EXERCISE DIRECTIONS: Repeat, exactly as written, all of the entries, but not their pictures.

Collected data:
BEGIN

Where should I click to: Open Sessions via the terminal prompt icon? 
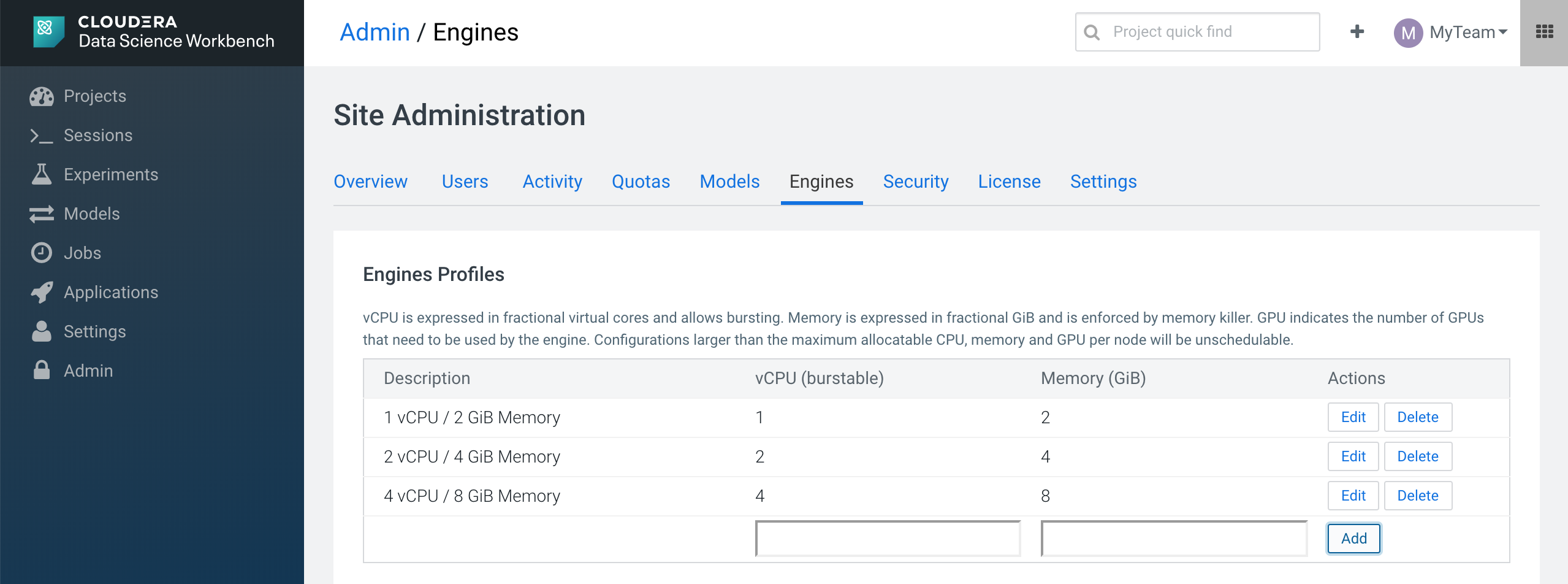pos(42,136)
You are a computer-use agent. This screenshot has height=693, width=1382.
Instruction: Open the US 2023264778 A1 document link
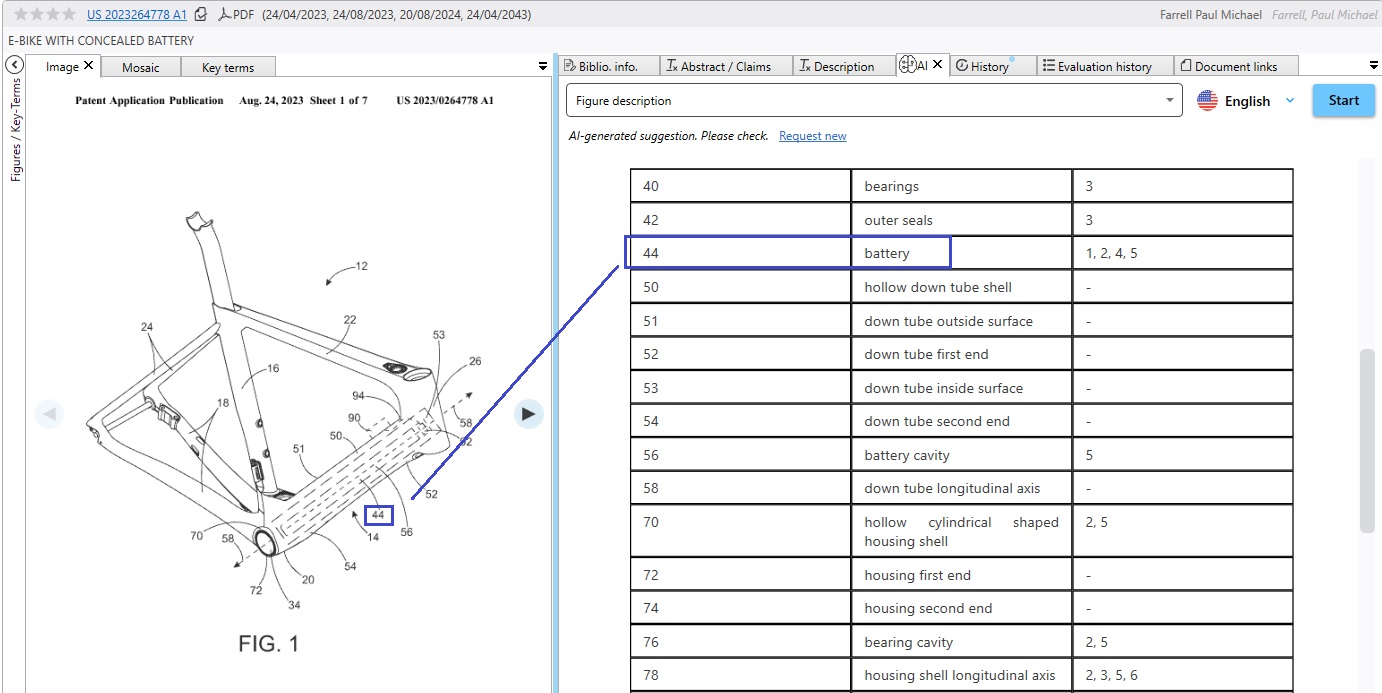coord(136,15)
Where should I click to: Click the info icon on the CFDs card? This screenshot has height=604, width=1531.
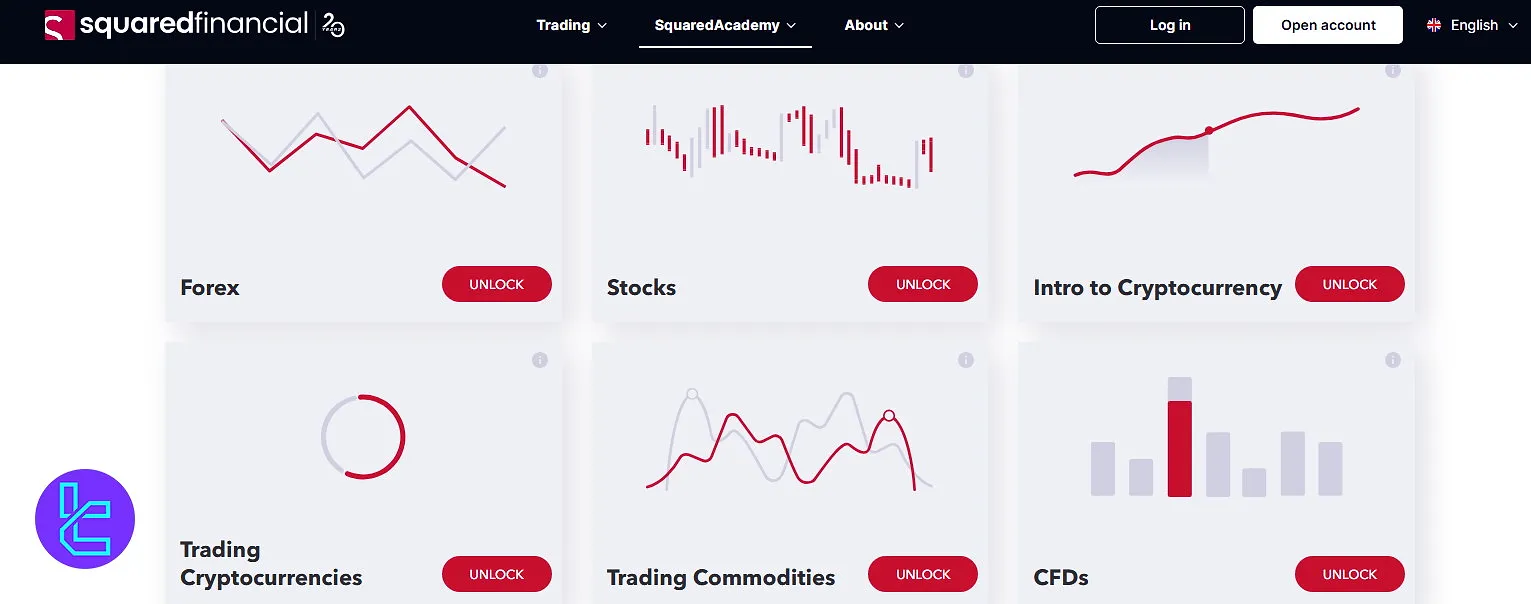point(1393,360)
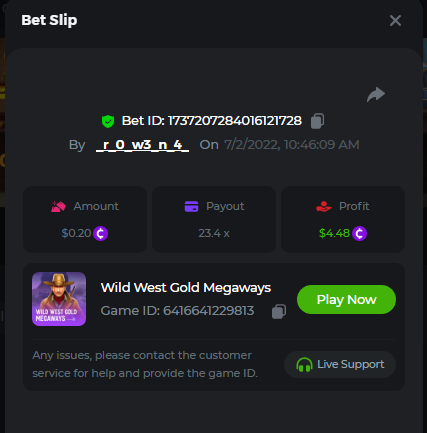This screenshot has width=427, height=433.
Task: Copy the Bet ID to clipboard
Action: pos(317,121)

END

RESPONSE AREA:
Where should I click to: Open Sessions via the terminal prompt icon? 
pos(42,136)
You are a computer-use agent. This screenshot has height=693, width=1382.
Instruction: Open the US 2023264778 A1 document link
coord(136,15)
Where should I click to: Click the info icon on the CFDs card? This screenshot has height=604, width=1531.
point(1393,360)
This screenshot has width=427, height=433.
Task: Copy the Bet ID to clipboard
Action: pos(317,121)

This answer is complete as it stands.